What needs to be done
Go through the material and copy every line in which "hinzufügen" appears.
┌────────
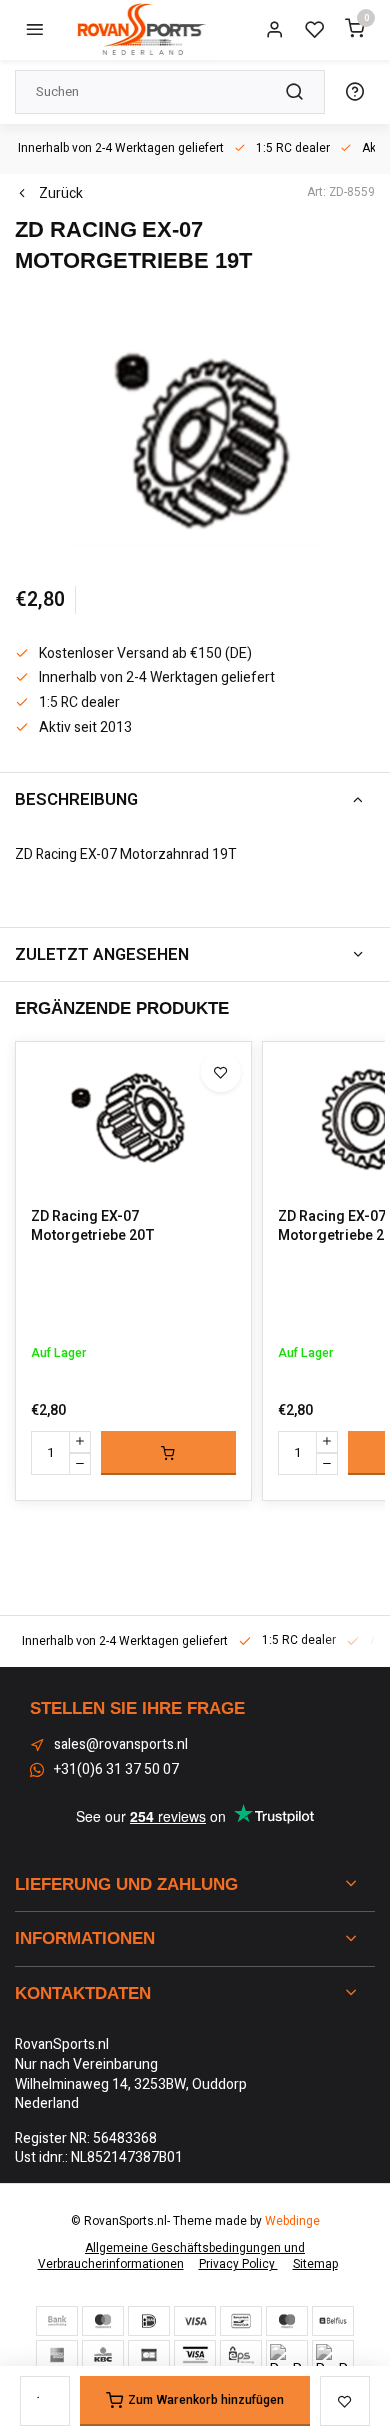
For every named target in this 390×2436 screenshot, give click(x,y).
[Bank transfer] (57, 2321)
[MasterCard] (103, 2321)
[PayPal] (287, 2355)
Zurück (61, 194)
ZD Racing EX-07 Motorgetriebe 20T (93, 1226)
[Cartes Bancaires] (149, 2355)
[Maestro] (287, 2321)
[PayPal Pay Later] (333, 2355)
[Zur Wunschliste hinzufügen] (221, 1072)
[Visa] (195, 2321)
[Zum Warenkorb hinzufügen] (168, 1453)
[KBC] (103, 2355)
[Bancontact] (241, 2321)
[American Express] (57, 2355)
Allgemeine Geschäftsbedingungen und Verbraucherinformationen (172, 2257)
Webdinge (292, 2221)
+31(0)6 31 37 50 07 (116, 1770)
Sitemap (315, 2264)
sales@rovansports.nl (121, 1745)
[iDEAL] (149, 2321)
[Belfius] (333, 2321)
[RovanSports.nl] (140, 30)
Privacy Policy (238, 2264)
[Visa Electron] (195, 2355)
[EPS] (241, 2355)
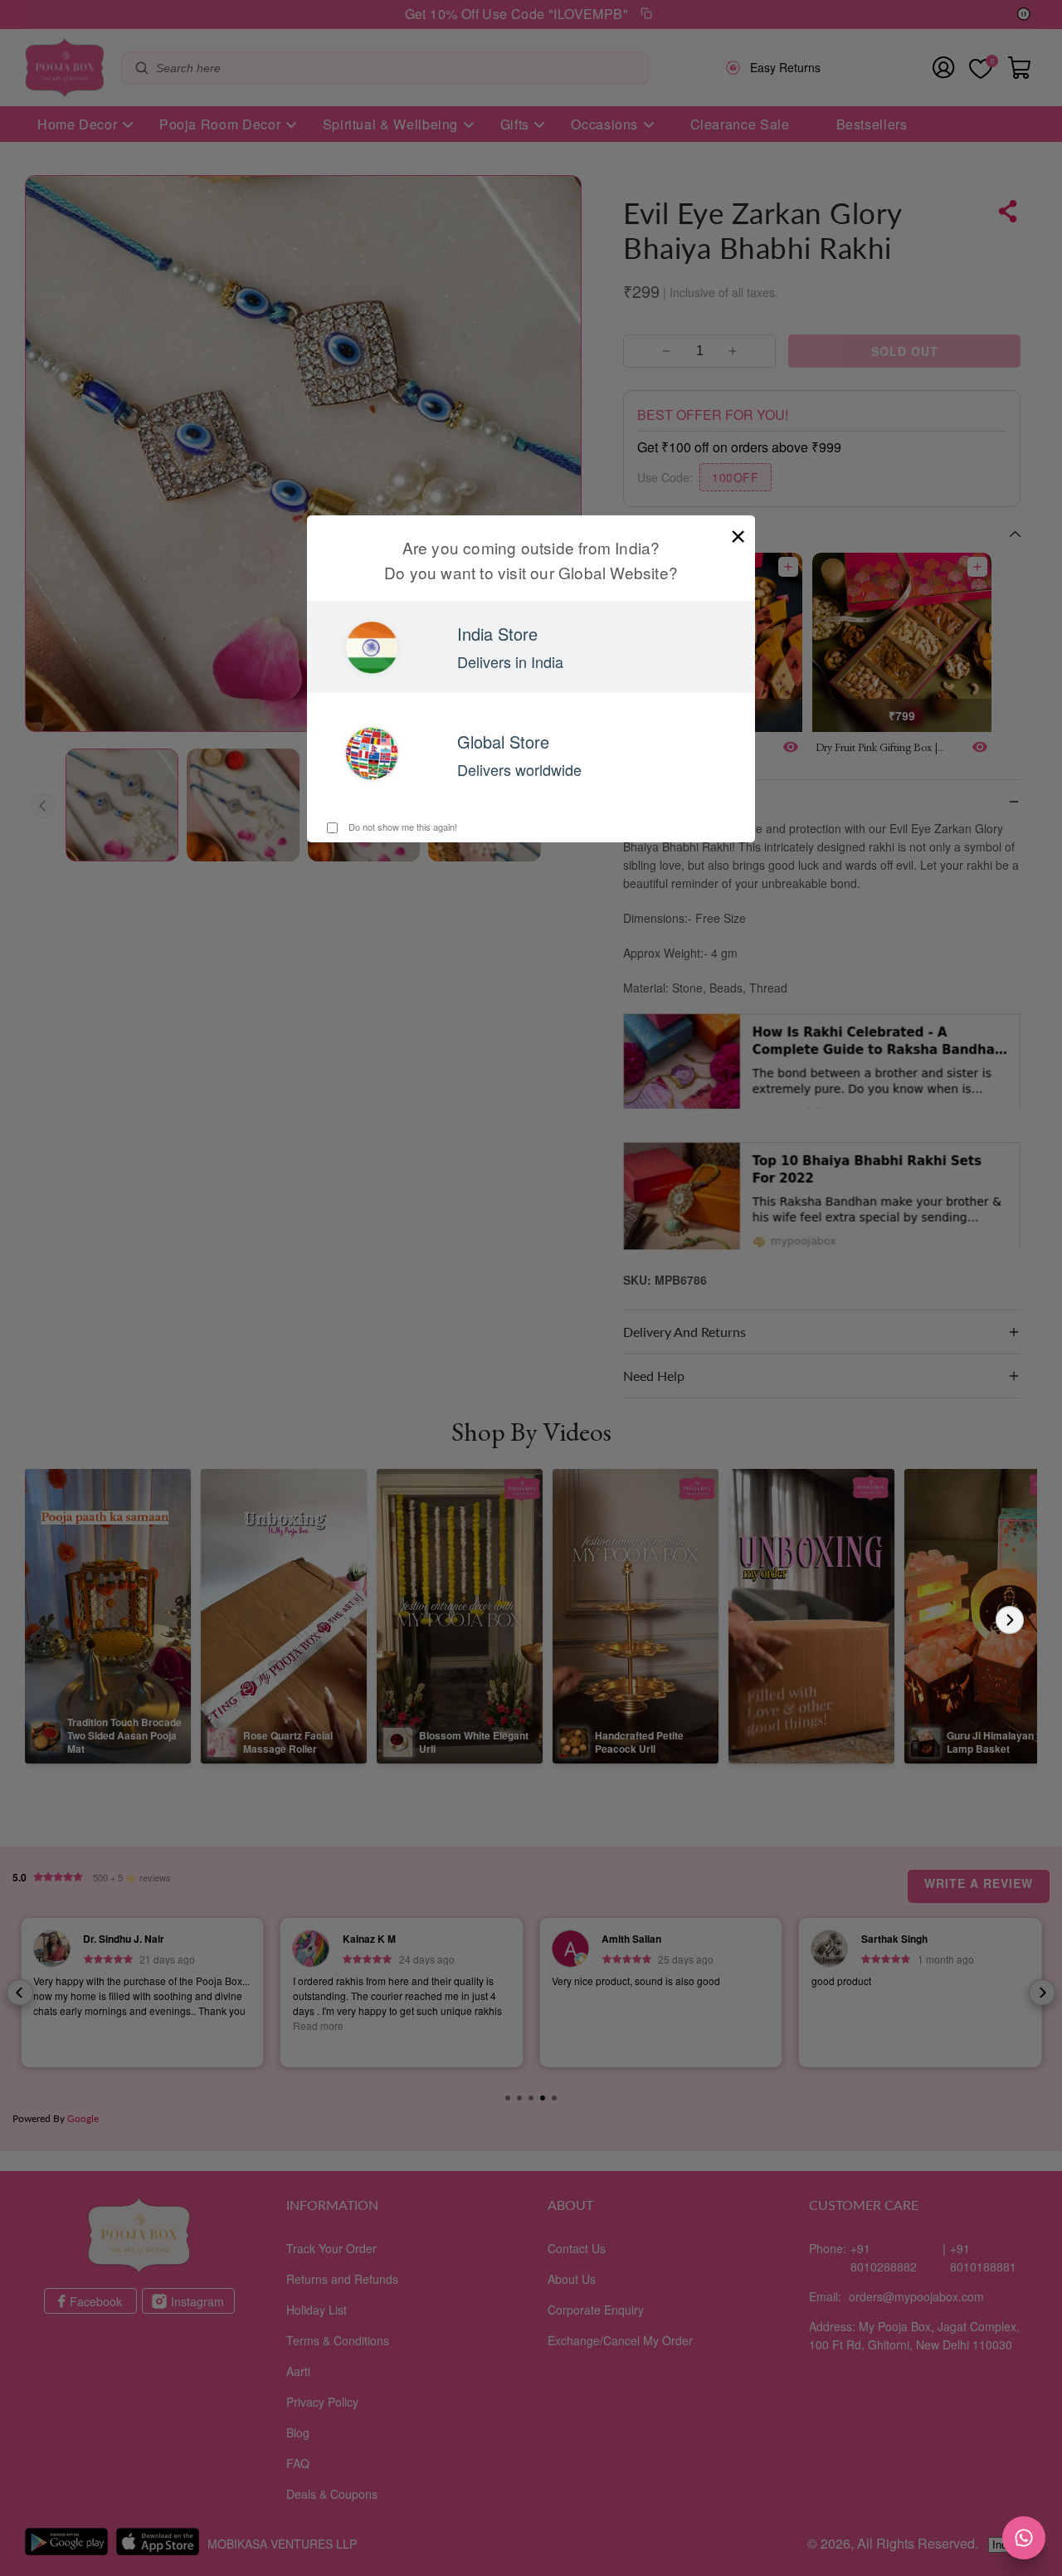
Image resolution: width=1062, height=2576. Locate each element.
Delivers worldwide (519, 769)
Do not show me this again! (401, 826)
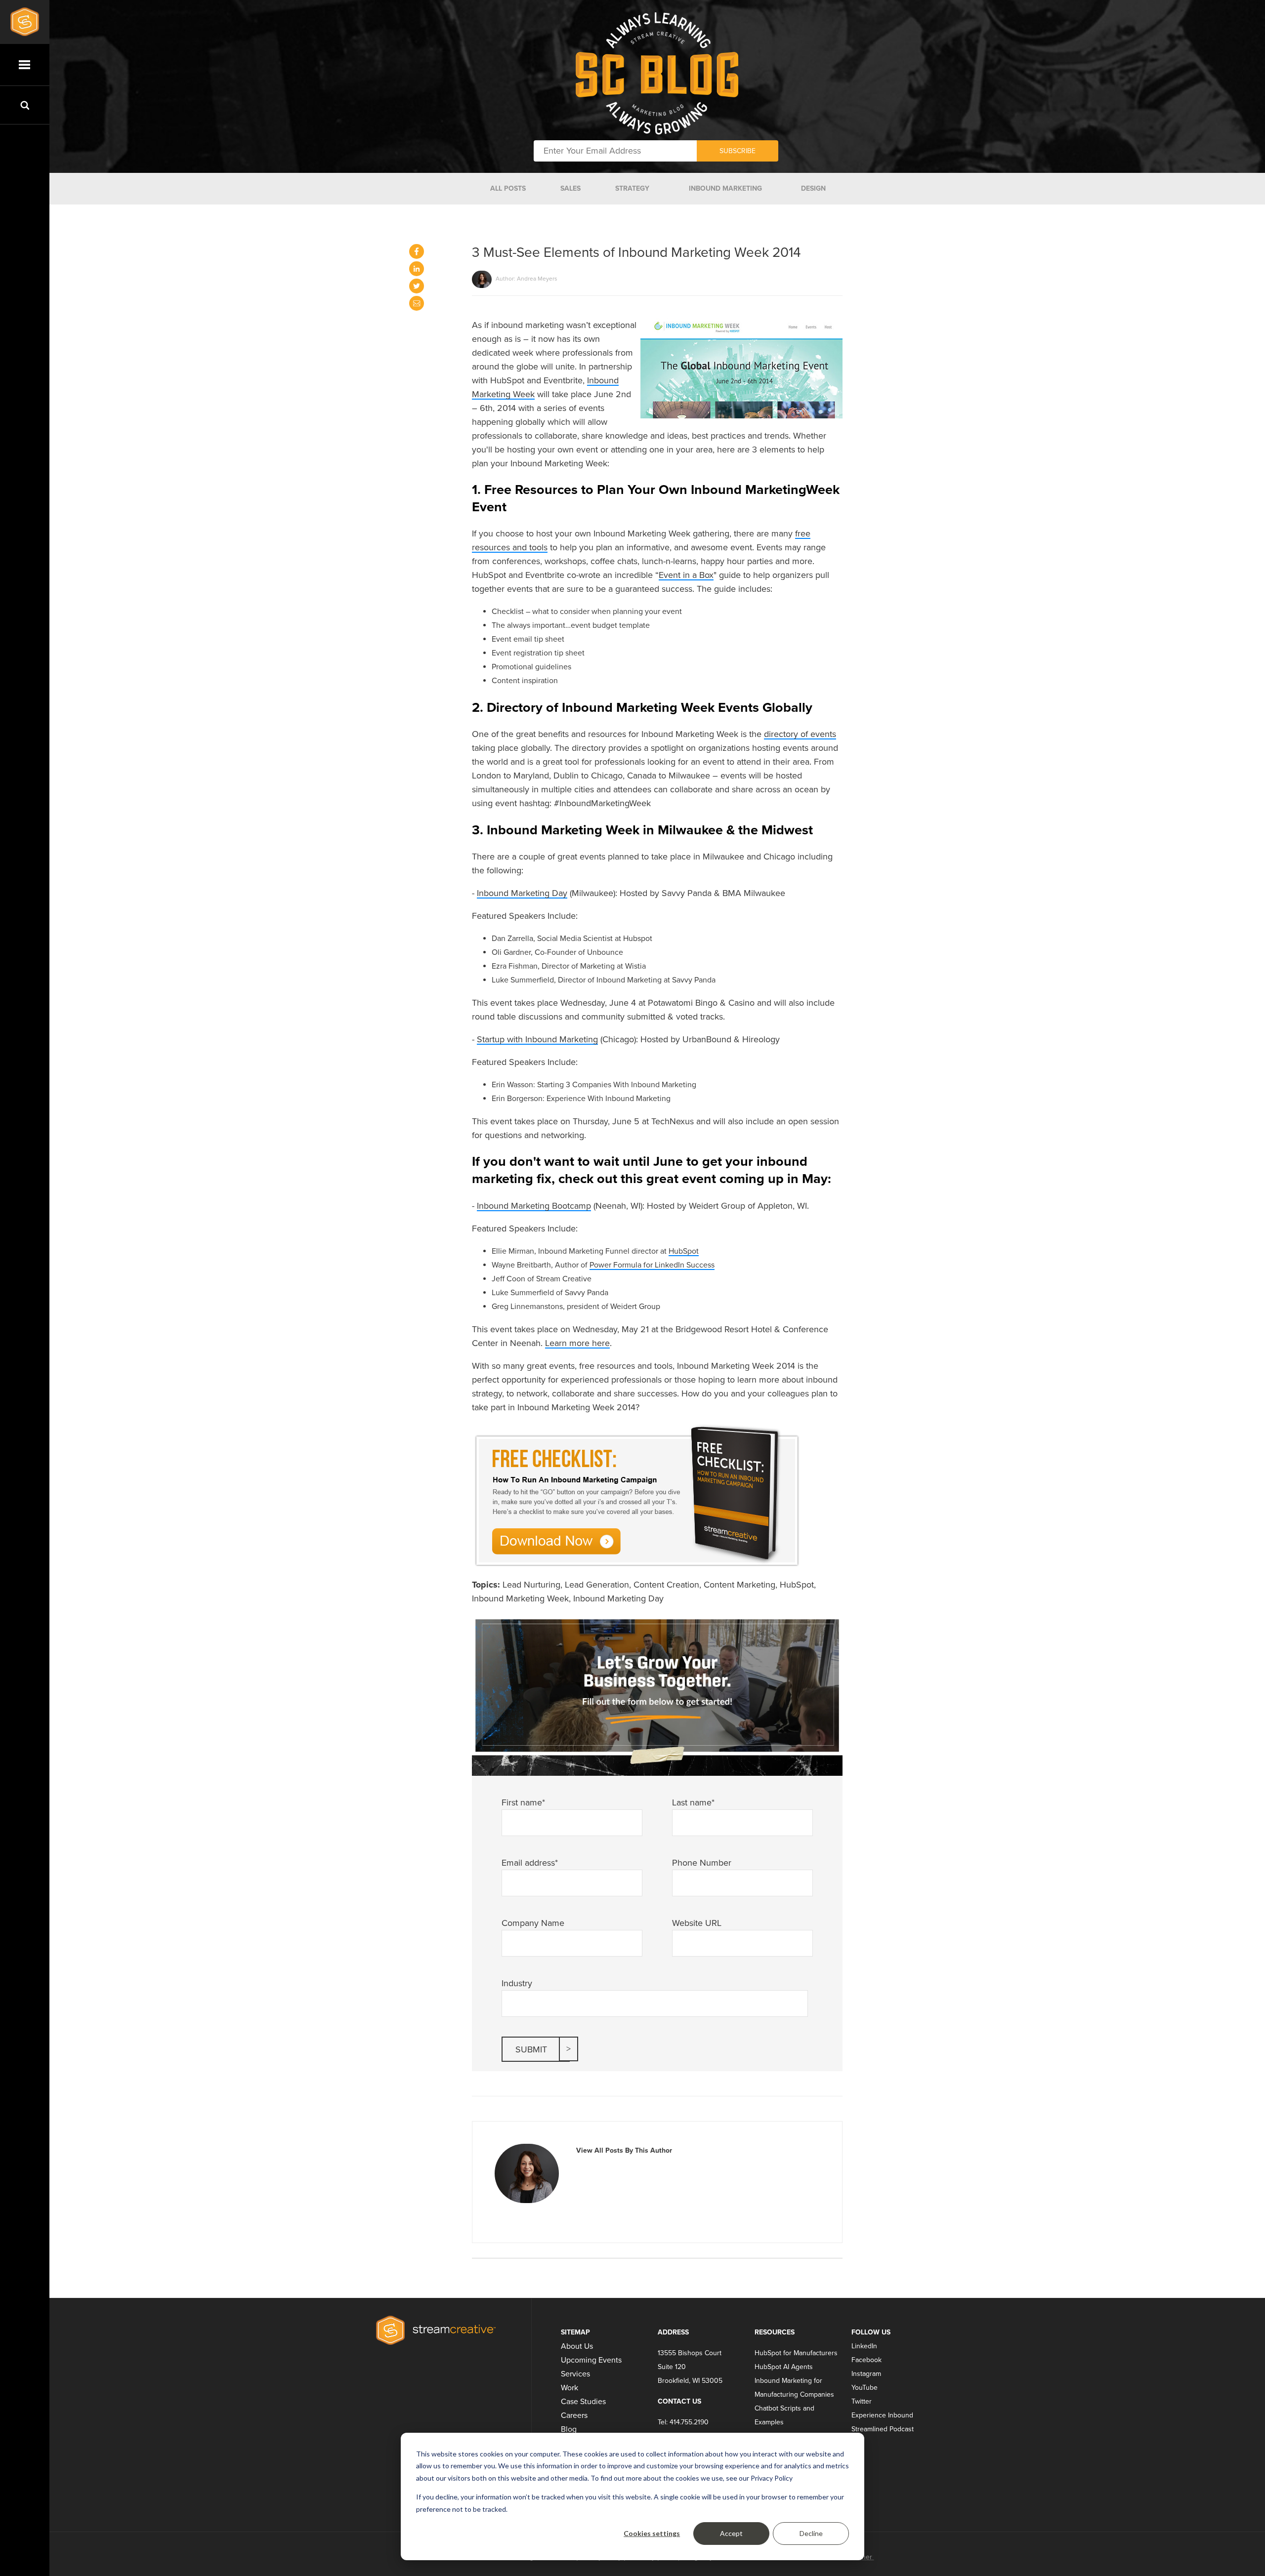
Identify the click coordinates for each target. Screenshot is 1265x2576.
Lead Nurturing (531, 1584)
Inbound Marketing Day (522, 893)
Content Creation (666, 1584)
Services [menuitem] (575, 2374)
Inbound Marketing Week (520, 1598)
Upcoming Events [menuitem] (591, 2360)
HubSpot (684, 1251)
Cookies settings (652, 2533)
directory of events (800, 734)
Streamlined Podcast (882, 2429)
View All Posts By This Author (624, 2150)
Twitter (861, 2401)
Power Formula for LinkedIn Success (652, 1265)
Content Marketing (739, 1584)
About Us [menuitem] (577, 2346)
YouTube (864, 2387)
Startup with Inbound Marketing (537, 1039)
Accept (731, 2533)
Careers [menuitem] (574, 2415)
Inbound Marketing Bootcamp (534, 1205)
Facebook (866, 2360)
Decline (811, 2533)
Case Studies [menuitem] (583, 2402)
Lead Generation (597, 1584)
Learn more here (577, 1343)
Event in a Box (686, 575)
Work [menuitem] (569, 2388)
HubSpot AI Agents (784, 2367)
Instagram (866, 2374)
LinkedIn (864, 2346)
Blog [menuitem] (569, 2429)
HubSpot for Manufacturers (796, 2353)
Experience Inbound (882, 2415)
└────────
Problem solution
[Zur Wunschliste hinzufügen] (221, 1072)
[Zum Warenkorb hinzufügen] (168, 1453)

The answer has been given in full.